Hoping for a Job Offer When Your Rotation is Done?
Follow these Do’s and Don’ts
In the third year of pharmacy school, students have the opportunity to experience what it’s like to work in a variety of real-life pharmacy settings—hospital, retail and more. These rotations are a chance to learn what the daily life of a pharmacist is all about, network with potential employers and possibly get a job offer.
According to Nelly Adel, PharmD, BCOP, BCPS, Chair, Pharmacy Practice at Touro College of Pharmacy in Harlem, “students on rotation get job offers all the time.” Adel offers her top do’s and don’ts to help ensure a successful outcome.
Read the syllabus of each rotation in advance of your first day.
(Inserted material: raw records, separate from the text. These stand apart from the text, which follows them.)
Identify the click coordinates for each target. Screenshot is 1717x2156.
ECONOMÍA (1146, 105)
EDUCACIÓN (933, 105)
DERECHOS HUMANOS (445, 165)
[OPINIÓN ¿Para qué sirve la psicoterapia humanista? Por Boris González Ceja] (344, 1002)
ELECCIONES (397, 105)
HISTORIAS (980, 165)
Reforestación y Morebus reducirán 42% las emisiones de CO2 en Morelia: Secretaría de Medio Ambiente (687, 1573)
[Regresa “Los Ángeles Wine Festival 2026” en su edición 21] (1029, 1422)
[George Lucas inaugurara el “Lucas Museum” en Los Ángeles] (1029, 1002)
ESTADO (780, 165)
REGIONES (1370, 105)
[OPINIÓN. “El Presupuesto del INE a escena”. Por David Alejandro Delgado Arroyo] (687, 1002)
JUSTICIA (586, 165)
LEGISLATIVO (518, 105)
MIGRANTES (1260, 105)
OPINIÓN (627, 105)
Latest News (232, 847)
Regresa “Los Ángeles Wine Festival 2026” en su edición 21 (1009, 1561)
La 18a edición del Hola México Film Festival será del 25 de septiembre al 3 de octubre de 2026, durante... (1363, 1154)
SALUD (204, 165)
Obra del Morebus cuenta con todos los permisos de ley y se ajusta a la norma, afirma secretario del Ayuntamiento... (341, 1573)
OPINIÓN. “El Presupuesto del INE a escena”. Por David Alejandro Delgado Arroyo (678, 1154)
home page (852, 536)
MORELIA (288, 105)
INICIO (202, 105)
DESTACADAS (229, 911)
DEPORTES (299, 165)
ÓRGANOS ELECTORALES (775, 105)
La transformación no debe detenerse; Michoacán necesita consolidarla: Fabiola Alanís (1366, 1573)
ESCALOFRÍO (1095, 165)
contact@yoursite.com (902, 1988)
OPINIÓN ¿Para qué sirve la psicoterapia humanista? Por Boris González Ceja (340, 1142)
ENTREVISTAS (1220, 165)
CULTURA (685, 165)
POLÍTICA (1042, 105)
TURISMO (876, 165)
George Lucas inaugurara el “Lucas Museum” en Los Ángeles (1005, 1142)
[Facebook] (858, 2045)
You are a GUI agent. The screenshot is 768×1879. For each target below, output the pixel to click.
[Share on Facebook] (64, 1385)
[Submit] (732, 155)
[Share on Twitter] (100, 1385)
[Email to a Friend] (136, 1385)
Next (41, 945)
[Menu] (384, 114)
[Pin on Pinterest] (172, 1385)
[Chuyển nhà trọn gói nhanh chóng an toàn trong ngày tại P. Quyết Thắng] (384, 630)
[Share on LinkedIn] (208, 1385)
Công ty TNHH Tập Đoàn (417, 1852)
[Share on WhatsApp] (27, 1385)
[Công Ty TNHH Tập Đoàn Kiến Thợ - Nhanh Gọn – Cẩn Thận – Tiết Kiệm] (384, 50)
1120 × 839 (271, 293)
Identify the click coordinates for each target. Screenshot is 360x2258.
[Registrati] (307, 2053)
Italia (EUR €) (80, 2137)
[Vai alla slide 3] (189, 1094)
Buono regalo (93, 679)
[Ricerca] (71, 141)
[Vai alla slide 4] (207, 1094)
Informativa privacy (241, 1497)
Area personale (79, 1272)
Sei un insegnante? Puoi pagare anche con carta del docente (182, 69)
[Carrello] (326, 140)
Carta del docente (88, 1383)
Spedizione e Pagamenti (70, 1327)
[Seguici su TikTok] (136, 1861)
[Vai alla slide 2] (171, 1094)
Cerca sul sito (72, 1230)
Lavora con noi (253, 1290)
This will ensure that you understand the responsibilities and know what’s expected of you, enabling you to be prepared and show your preceptor/supervisor that you are taking the rotation seriously.
Gather information about the people you’ll be working with--the preceptor or hospital faculty. Check to see if they’ve published and what their research interests are and then engage them in a sincere way. You will impress them that you took the time to find out what they care about. Ask relevant questions and find common ground on topics of interest.
Work on developing a successful and positive relationship with your preceptor.
You only have one chance to make a first impression - the first day is key and even the first few minutes are critical. Try to connect on a personal level and discuss expectations right away.
Go beyond the basic requirements of the rotation. Do more than you are asked. Consider the 6-week rotation one long job interview. If the preceptor asks you to do a number of tasks in quick succession, he or she is checking to see how dedicated you are and whether you are employable in the long term.
Appearances count. Make sure your lab coat is ironed and clean and you are always neat and professional.
Always show up on time. Give plenty of notice to your supervisor if you have another commitment, such as a doctor’s appointment, that will necessitate your being late for work on a given day. Unexplained lateness or absences will take you out of consideration for a full-time position.
Address issues that come up immediately.
Avoid strongly disagreeing with the preceptor. It’s okay to have a difference of opinion but express yourself in a positive manner and always present data. You can say based on X, Y, Z data, it seems this would be the course of action to follow. Never be disrespectful in your communication.
Don’t get into conversations with co-workers that are unprofessional. Be courteous and respectful to all staff. Don’t gossip or complain to others about your supervisor. This type of talk is almost always damaging to your reputation and potential future in that setting.
Don’t criticize people or processes on the rotation. Remember, you’re there to learn so make sure you understand your place as a student.